_Work to complete_
Exactly and only the lines from the line holding "Click the empty comment field at bottom" to the end of the records should be reproduced. Leave pictures out.

_Source material_
---+---
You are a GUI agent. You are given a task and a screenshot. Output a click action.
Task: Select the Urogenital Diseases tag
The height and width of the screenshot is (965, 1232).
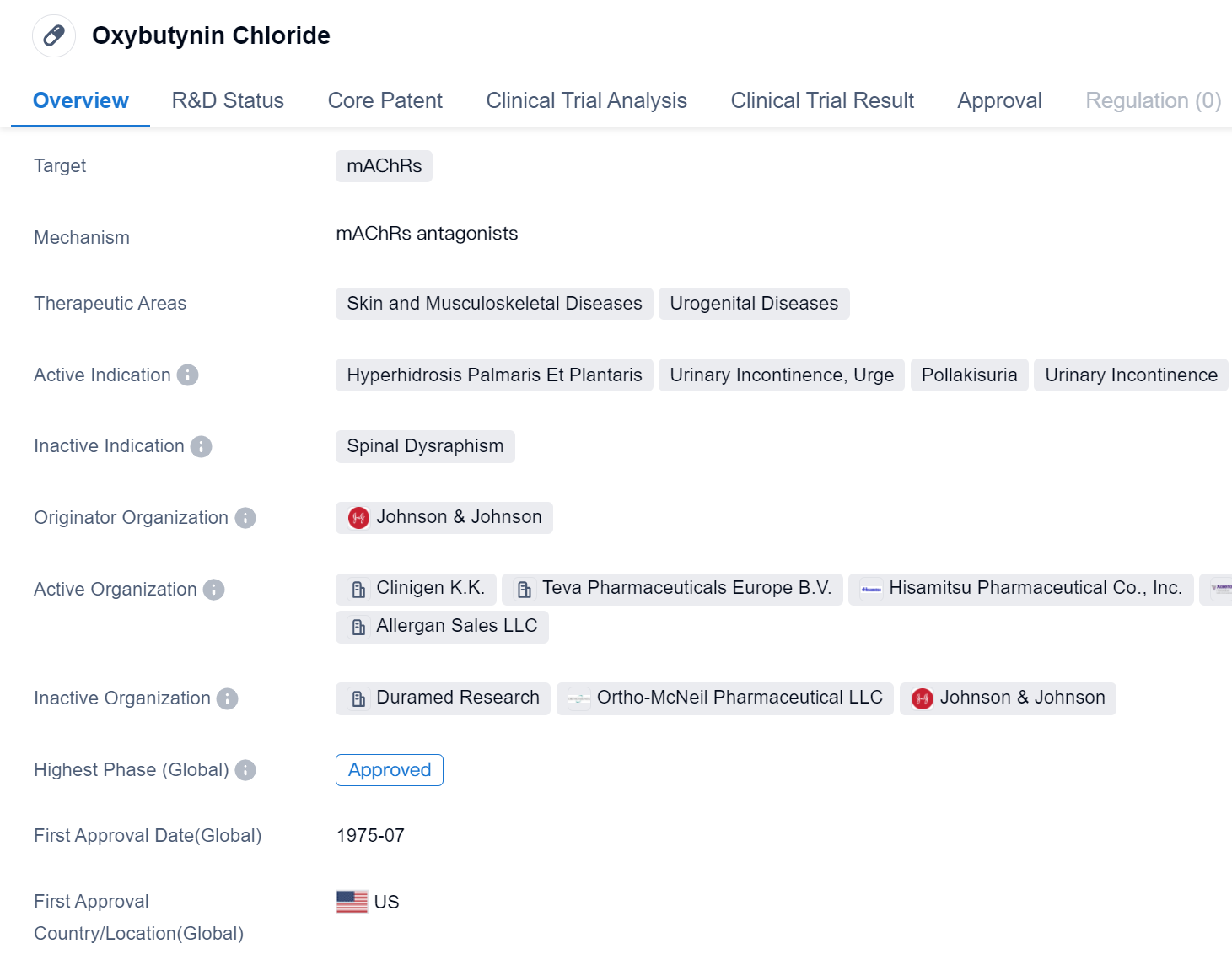pos(753,304)
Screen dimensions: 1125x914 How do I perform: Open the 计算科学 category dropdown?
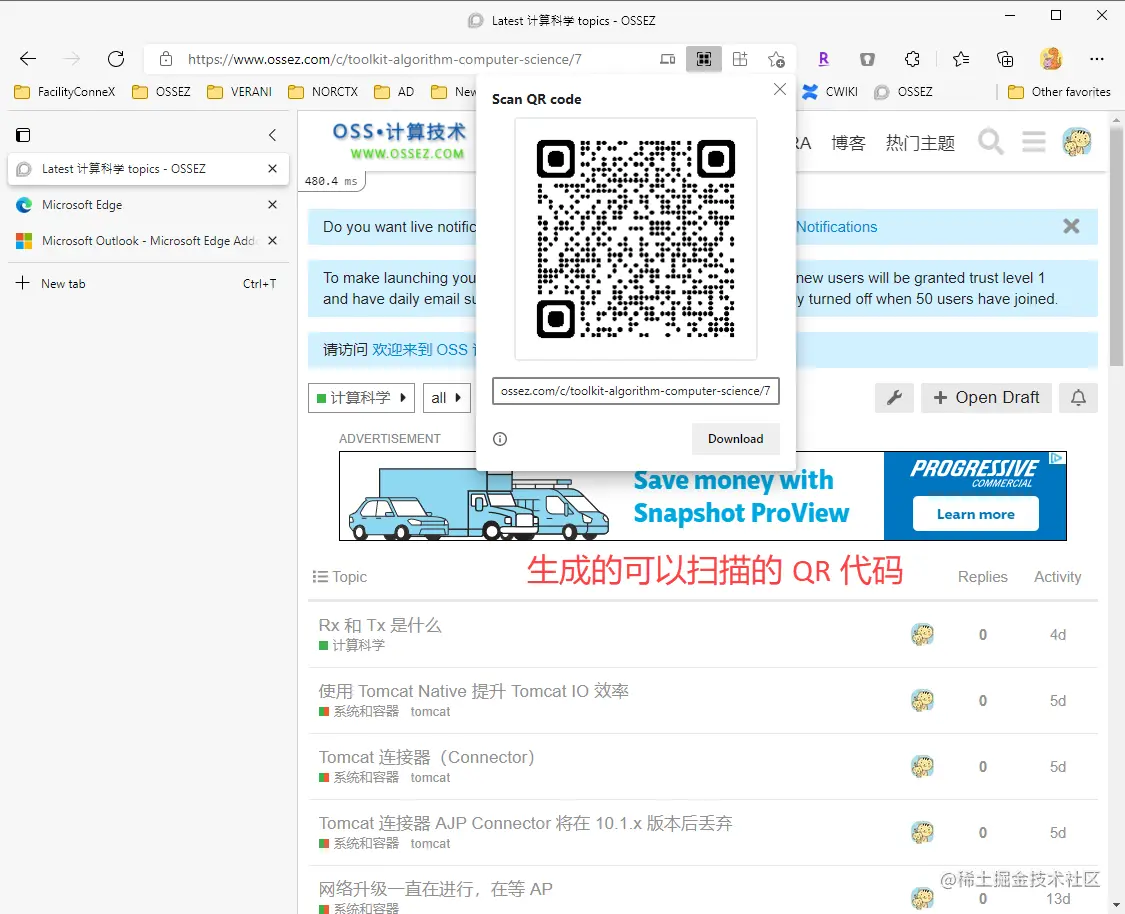[361, 397]
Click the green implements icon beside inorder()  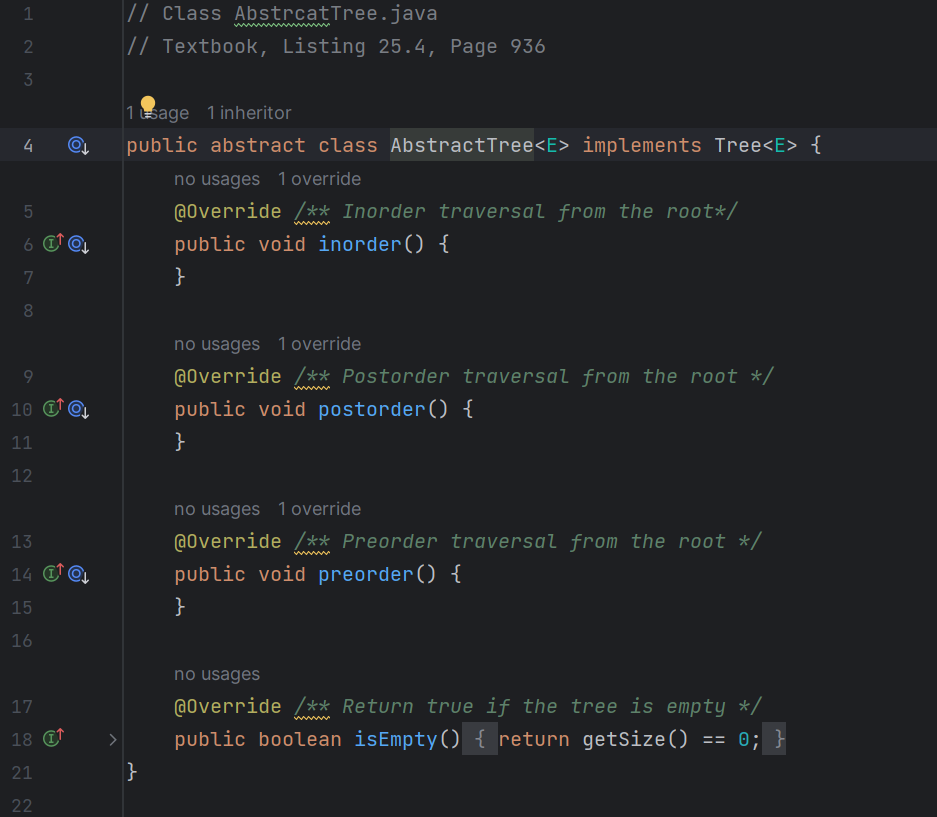pos(50,243)
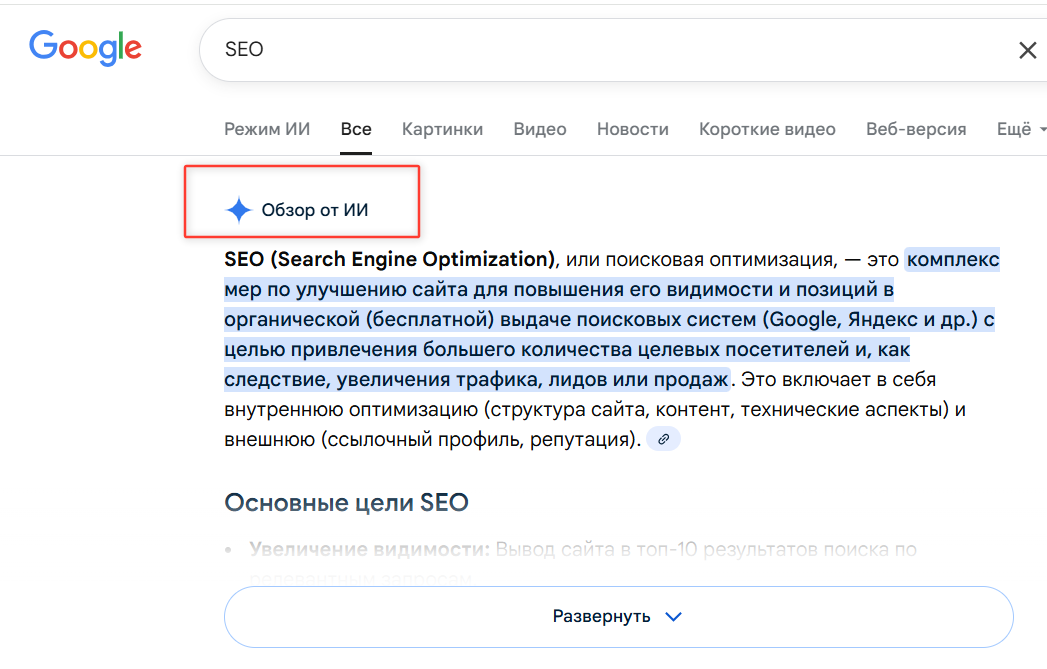The height and width of the screenshot is (669, 1047).
Task: Click the Обзор от ИИ label
Action: 316,209
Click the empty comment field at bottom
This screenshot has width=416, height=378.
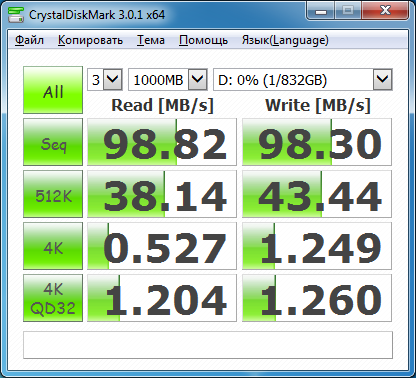208,345
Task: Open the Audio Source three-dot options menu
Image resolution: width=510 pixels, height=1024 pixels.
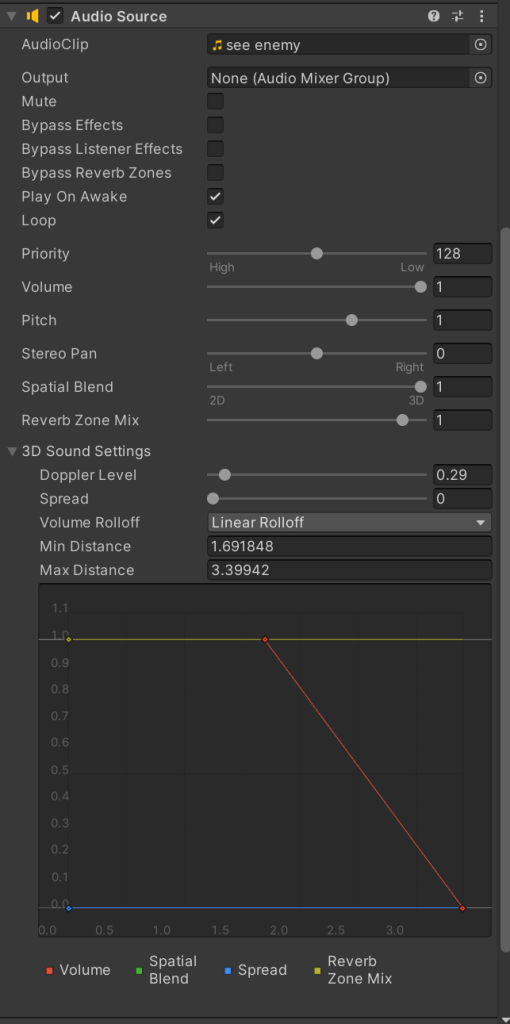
---+---
_Output of the exercise_
Click the empty comment field at bottom
This screenshot has width=416, height=378.
208,345
Task: Open the Audio Source three-dot options menu
Image resolution: width=510 pixels, height=1024 pixels.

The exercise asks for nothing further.